I think I may have accidentally created base-105-disk-0 whilst creating VM 150. I went past the create disk screen and then realised that a zero byte sized disk was not the same as no disk, so went backwards and did the VM creation wizard again without having fully completed it the first time.

I've ordered a 10TB external disk and plan to do a byte for byte DD copy of /devc before I continue.

Once this is done then i will try the above.

Thank you for your help!
 
base-105-disk-0 is a virtual disk created by converting a virtual machine to a template, where vm-105-disk-0 is converted to base-105-disk-0.

disk is created in relation to the vmid, which is never created in the 150 creation.

This is necessary if there are other virtual machines created based on virtual machine template 105 that own base-105-disk-0.
 
Last edited:
  • Like
Reactions: gadaph
Hmmm, OK. Interesting.

I wonder why that has suddenly made an appearance,

Thank you.

I will investigate once I have a backup....
 
  • Like
Reactions: uzumo
I think if you can get that file it will work by replacing the file.

https://pve.proxmox.com/wiki/Proxmox_Cluster_File_System_(pmxcfs)
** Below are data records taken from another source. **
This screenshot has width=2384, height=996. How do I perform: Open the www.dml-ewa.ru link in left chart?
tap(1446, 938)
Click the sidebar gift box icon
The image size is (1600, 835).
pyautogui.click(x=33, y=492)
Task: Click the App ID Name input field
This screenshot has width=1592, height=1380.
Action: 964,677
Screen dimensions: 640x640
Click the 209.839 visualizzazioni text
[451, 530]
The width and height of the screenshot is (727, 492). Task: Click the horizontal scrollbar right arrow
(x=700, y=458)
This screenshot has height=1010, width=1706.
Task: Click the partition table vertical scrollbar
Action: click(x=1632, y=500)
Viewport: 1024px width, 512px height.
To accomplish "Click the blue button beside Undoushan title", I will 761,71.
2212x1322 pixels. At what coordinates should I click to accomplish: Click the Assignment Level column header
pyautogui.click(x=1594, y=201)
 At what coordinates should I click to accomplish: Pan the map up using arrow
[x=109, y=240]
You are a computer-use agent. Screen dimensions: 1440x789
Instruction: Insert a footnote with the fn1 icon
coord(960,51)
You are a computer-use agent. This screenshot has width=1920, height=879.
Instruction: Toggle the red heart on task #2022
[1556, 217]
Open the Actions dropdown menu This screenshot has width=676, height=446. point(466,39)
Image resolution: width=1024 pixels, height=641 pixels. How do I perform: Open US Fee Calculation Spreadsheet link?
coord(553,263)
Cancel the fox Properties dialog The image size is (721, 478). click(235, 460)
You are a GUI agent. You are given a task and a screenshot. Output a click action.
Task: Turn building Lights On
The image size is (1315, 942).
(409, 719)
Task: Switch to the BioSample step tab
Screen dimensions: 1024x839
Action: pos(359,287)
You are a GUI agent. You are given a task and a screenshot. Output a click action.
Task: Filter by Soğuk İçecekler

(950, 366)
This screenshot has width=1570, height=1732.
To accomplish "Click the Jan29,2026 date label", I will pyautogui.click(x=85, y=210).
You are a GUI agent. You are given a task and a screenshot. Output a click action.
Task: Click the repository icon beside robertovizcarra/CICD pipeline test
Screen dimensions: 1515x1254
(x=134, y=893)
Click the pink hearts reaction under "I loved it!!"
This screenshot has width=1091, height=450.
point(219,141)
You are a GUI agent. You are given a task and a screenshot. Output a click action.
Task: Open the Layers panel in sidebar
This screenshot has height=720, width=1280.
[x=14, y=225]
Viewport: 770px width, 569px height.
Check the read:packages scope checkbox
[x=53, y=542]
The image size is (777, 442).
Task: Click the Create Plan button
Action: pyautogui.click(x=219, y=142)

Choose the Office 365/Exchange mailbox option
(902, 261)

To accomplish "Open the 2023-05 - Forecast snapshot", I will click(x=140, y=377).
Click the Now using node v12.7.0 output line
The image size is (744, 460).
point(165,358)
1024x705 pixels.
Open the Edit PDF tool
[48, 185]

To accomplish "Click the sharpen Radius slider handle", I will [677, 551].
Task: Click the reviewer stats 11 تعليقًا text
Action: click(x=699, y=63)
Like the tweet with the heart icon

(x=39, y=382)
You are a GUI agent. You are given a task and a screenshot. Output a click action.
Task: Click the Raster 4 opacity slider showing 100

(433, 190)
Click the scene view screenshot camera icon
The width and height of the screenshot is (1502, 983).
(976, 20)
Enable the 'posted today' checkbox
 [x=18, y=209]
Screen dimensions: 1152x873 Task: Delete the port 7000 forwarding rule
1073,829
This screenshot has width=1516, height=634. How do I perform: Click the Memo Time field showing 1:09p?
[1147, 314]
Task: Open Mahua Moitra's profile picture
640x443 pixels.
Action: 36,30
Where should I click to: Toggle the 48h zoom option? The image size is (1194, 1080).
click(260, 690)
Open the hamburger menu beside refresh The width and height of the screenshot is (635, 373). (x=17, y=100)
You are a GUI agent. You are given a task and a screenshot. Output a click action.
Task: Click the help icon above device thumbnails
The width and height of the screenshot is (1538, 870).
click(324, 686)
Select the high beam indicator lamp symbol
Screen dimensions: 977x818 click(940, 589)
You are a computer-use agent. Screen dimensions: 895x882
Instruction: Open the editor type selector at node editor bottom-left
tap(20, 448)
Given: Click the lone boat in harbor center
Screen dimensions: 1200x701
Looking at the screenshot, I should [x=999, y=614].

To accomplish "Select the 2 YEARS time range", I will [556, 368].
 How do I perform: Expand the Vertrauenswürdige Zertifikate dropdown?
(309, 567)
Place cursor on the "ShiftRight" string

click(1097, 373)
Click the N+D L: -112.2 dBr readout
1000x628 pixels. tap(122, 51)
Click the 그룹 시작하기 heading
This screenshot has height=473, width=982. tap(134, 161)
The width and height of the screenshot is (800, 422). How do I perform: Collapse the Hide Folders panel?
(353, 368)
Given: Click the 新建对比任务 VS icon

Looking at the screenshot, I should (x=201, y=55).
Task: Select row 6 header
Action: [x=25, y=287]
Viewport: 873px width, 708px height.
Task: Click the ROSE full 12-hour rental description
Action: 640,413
If you have major problems with your Proxmox VE host, for example hardware issues, it could be helpful to copy the pmxcfs database file/var/lib/pve-cluster/config.db, and move it to a new Proxmox VE host. On the new host (with nothing running), you need to stop the pve-cluster service and replace the config.db file (required permissions0600). Following this, adapt /etc/hostname and /etc/hostsaccording to the lost Proxmox VE host, then reboot and check (and don’t forget your VM/CT data).
 
  • Like
Reactions: gadaph
Thanks. That's potentially another potentially useful line of approach.

I'm stuck in a bit of a holding pattern at the moment whilst waiting for the USB drive to arrive. Australia Post are not the quickest......
 
So, a brief update for the record.

I purchased a new 8TB SAS drive and also a 960GB SAS SSD and they are now installed in Dad's machine.

OpenSuperClone successfully made a bit for bit copy of the 8TB drive containing the VM discs, so I now have an exact backup of this.

The old boot SSD, as predicted, appears to be toast. It is detected by his Dell machine's bios but does not show up under lsblk or sudo fdisk -l. This is now well beyond my knowledge both of linux and filesystems to repair.

Whilst browsing the filesystem from the OpenSuperClone LiveCD, however, I believe that I may have found his backups!

It occurred to me that there was another drive (1TB) visible, which I had not mounted or explored, so i did both.......

These are the contents:

Screenshot 2025-09-07 174732.png

If I'm correct then logically it would seem easier to attempt to figure out how to mount this drive partition within Proxmox and then restore from them, would it not? Or is the process more complex?
 
  • Like
Reactions: Johannes S
Backups usually contain all (important) virtual disks as well as the VM configuration (which can be viewed before restoring). This is a great find and even if they are out of date they will still be of help.
Mount the parent directory (not dump itself as Proxmox expects certain directory structure) on the Proxmox host (just as you would on Linux) and then go to the Proxmox web GUI > Datacenter > Storage > Add Directory and use the mount path for the Directory entry and make sure to select Backup in the Content pull-down menu entry.
You should then be able to restore backups from the storage you just added in the left pane of the Proxmox web GUI.
 
I am currently looking at a fully restored Proxmox server.

The last backups appear to have been automatically performed the day before the SSD failure, so I believe that data loss has been minimal.

Thank you so much for all your help. I am eternally grateful to you, as are my family.